Gold experienced a notable increase of 2.87%, closing at Rs 155,761, primarily influenced by dip buying as investors reevaluated the Federal Reserve’s policy perspective. Michael Barr indicated that rates should remain unchanged until inflation demonstrates a clear trajectory towards 2%. This perspective stands in contrast to Austan Goolsbee’s comments, which imply that rate cuts could be on the table later this year should disinflation persist.
Market participants are currently directing their attention towards the forthcoming FOMC minutes, GDP figures, and PCE data to ascertain a more definitive trajectory. Safe-haven demand experienced a degree of moderation due to the alleviation of geopolitical tensions, highlighted by reported advancements in US–Iran discussions and the continuing negotiations between Russia and Ukraine.

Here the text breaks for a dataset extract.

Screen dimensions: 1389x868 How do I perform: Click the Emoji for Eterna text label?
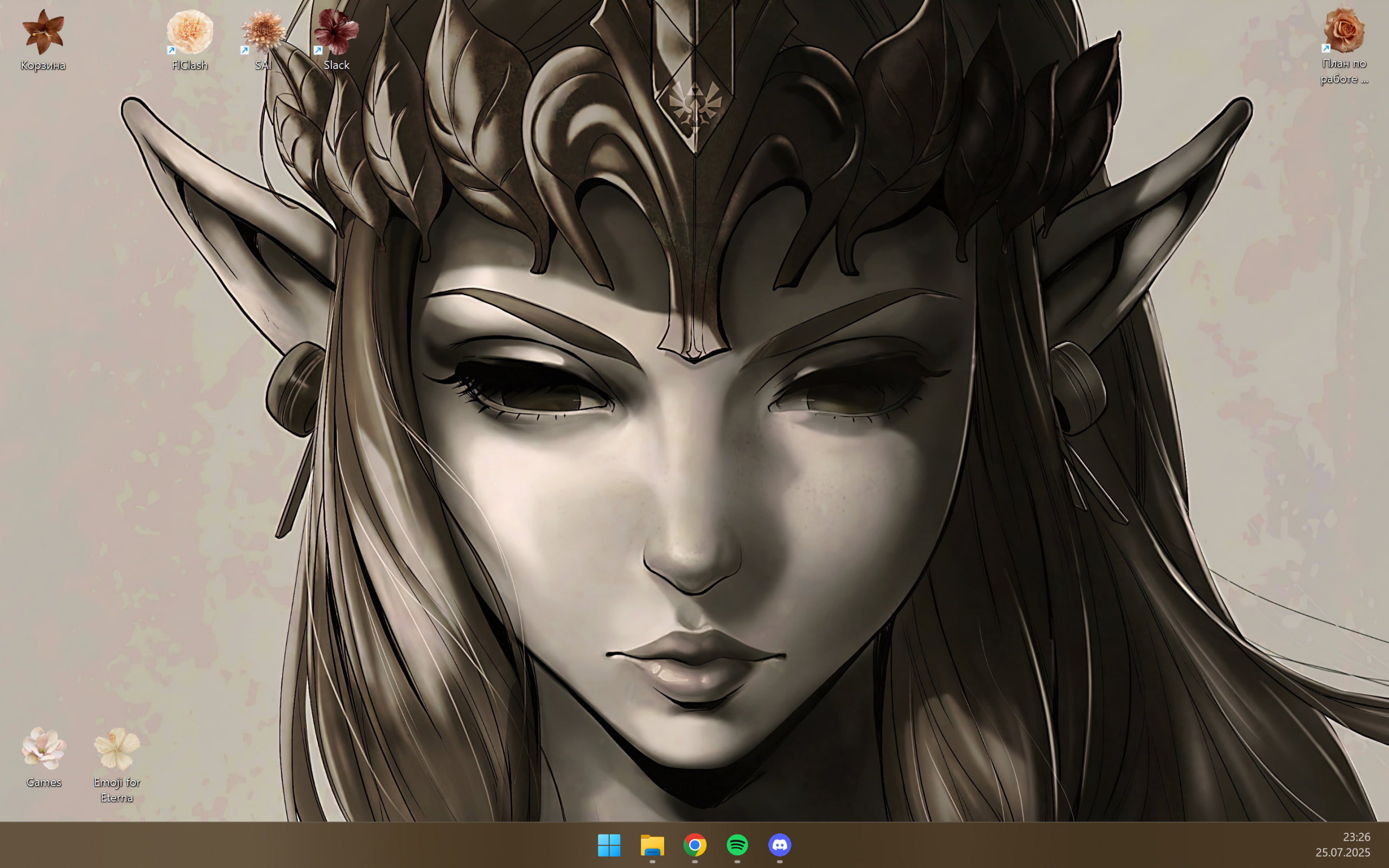click(x=117, y=790)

In physical markets, gold experienced discounts in India for the first time in almost a month, with dealers presenting offers up to $12 per ounce below official prices, as volatility dampened retail purchasing activity. Conversely, demand in China exhibited resilience in anticipation of the Lunar New Year holiday. As reported, China’s overall gold production experienced a 3.35% increase in 2025, whereas consumption saw a decline of 3.57%.
This trend indicates a reduction in jewellery demand alongside a robust appetite for investment purchases. There was a significant increase in ETF holdings and central bank reserves. The market exhibits renewed buying interest, evidenced by a 2.57% increase in open interest. Support levels are identified at Rs 153,375 and Rs 150,995, whereas resistance is noted at Rs 157,260; a breach of this threshold may aim for Rs 158,765.